E eu descobri a finalidade…
Como todas as pessoas, claro, sempre achei velórios e enterros um ritual tenebroso, horrível e, na minha ignorância, perfeitamente dispensável.
Como eu estava enganada.
Há menos de 10 dias, meu primo – que era como um irmão – se foi, quase certamente vitimado pela Covid-19. Não deu tempo de ter certeza! Ele morreu em casa, o que já é um grande complicador. Mas, até que foi relativamente simples.
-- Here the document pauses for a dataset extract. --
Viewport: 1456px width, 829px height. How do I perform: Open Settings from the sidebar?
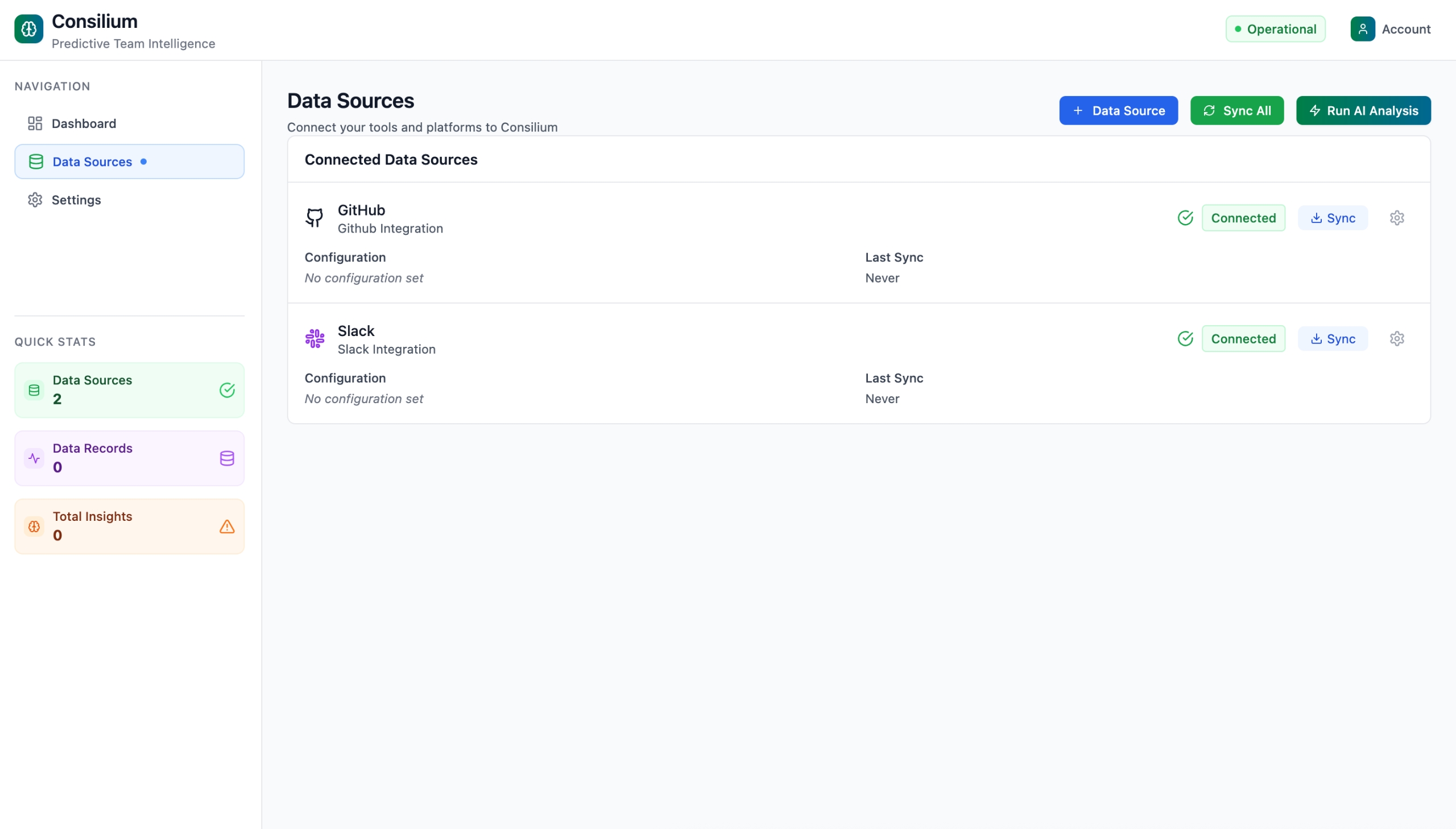tap(76, 200)
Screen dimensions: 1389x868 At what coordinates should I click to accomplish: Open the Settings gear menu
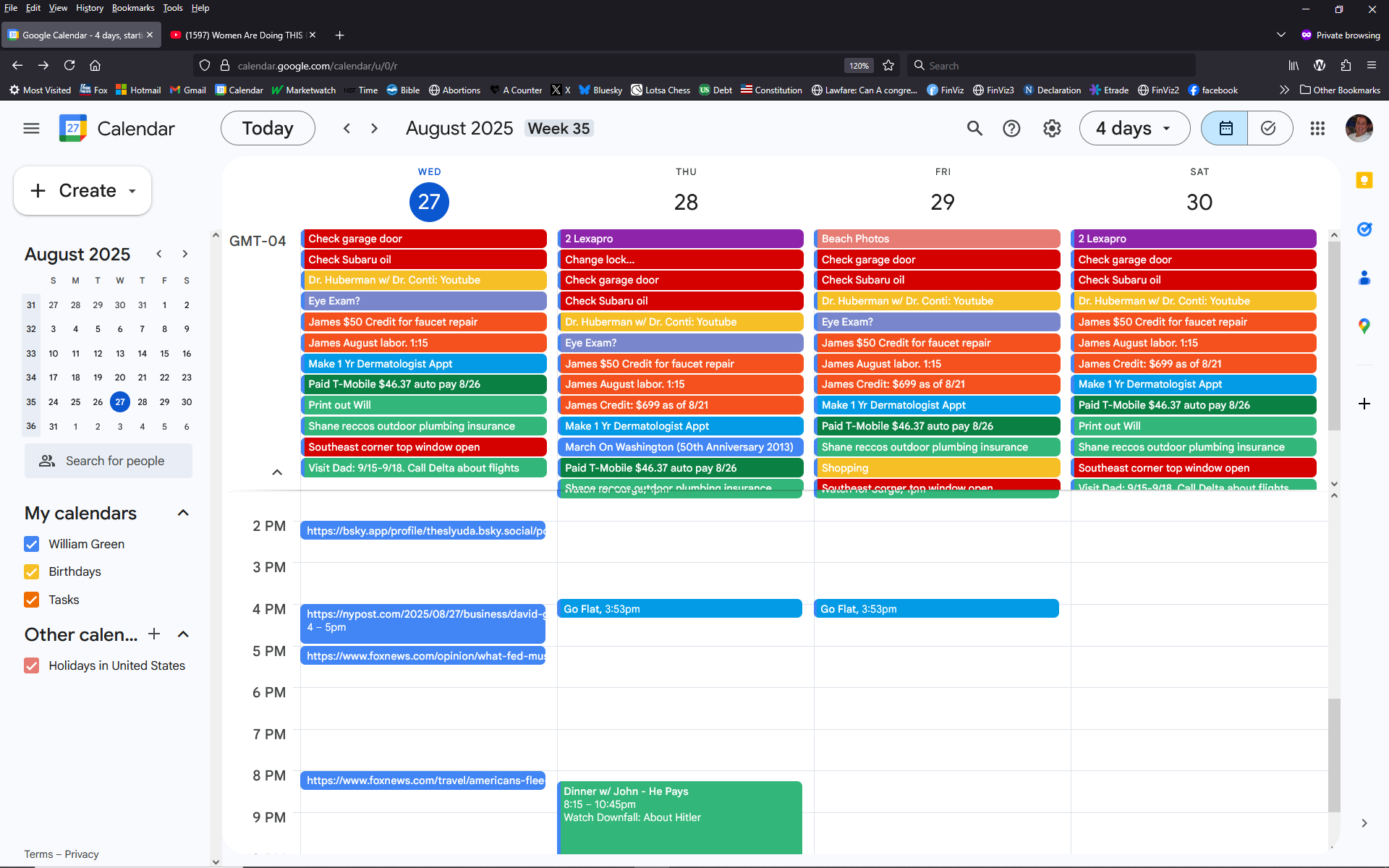click(x=1051, y=129)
O doloroso foi tentar falar com ele pelo whatsapp e pelo telefone, sem sucesso. Não vou entrar em detalhes, mas ele morreu no sábado e, no dia seguinte, foi enterrado.
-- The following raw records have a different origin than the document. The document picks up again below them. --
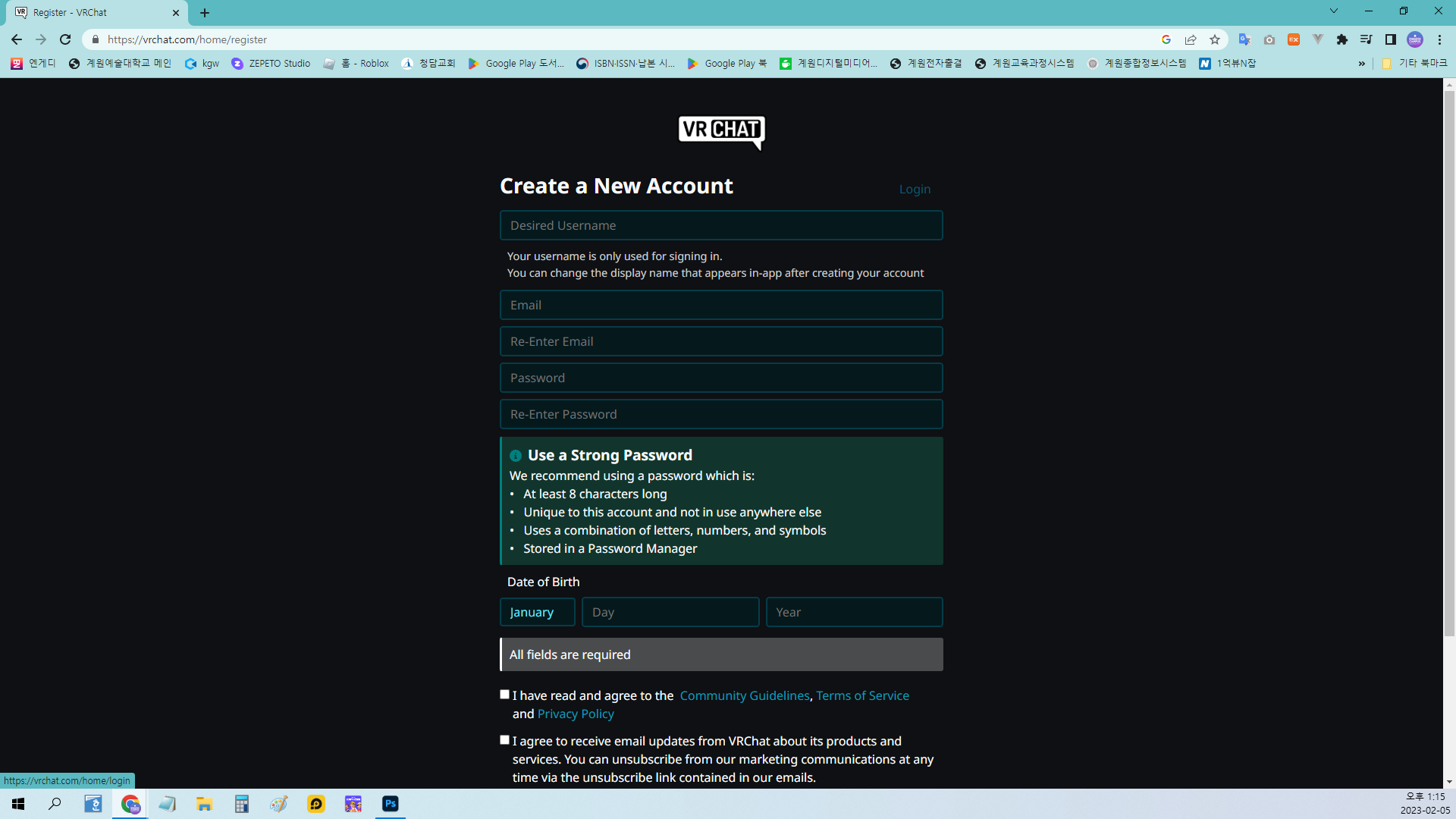Expand the hidden bookmarks chevron
The height and width of the screenshot is (819, 1456).
pos(1362,64)
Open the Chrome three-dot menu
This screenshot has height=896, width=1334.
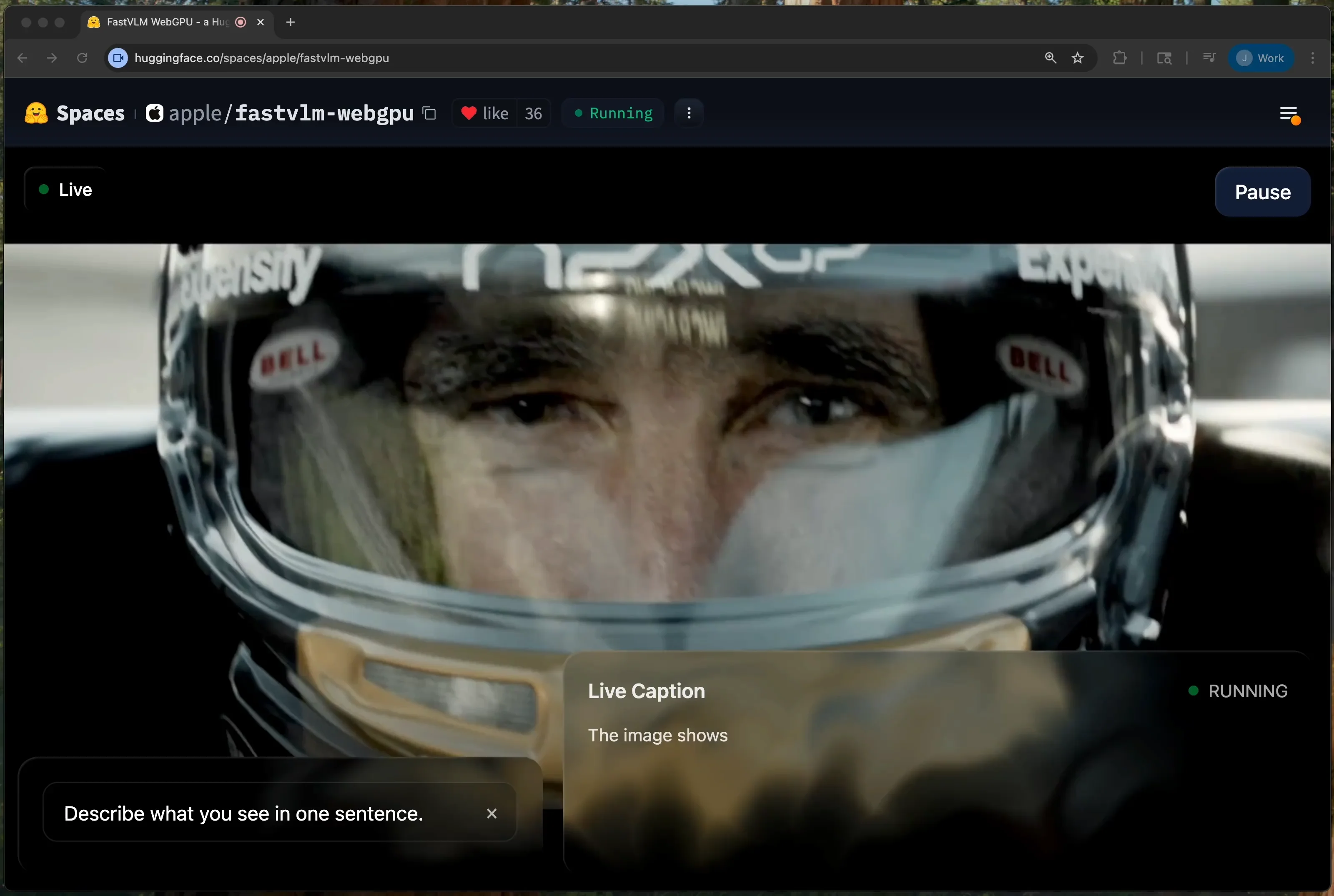1313,58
E é aí que as coisas ficaram muito difíceis. Com a suspeita – praticamente certeza – da Covid-19, o caixão foi lacrado e só duas pessoas foram autorizadas a ir ao cemitério – o irmão dele e a sobrinha. O Araçá, pelo que entendi, escolheu uma forma de os familiares se despedirem. Colocou uma tenda, embaixo da qual fica o caixão, e os autorizados ficam bem à distância.
Para mim, essa imagem é o retrato, o melhor retrato do ‘estrago’ que o coronavírus está fazendo nas famílias. O caixão solitário embaixo de uma tenda, os dois familiares a uma distância segura. Depois, acompanham, igualmente à distância, o enterro.
Mas, foi a partir deste episódio que entendi a finalidade deste ritual de velório e enterro. É para nos conscientizarmos da morte. Desde que ele se foi, venho lembrando dele ao longo do dia e imaginando o que ele estaria fazendo. Sempre trocamos mensagens no final da tarde e, agora, vivo me lembrando de não esquecer ‘falar’ com ele.
Mas não preciso mais fazer isso. Minha última mensagem para ele, no dia 1/5, ainda está lá, no celular dele, que, obviamente, ninguém lembrou de pegar. Eu perguntava se ele estava melhor. Agora, certamente está, porque na véspera, apesar de eu insistir para ele ir ao pronto-socorro, ele se recusou, dizendo que estava muito cansado.
Ele se foi e eu estou tendo uma enorme dificuldade de entender, porque não vivi, essa realidade. É para isso que servem os velórios!
E, para que cenas como essa não se repitam mais e mais vezes, como temos visto, não tem jeito: temos de ficar em casa e só sair, rapidamente, para fazer o que for absolutamente imprescindível.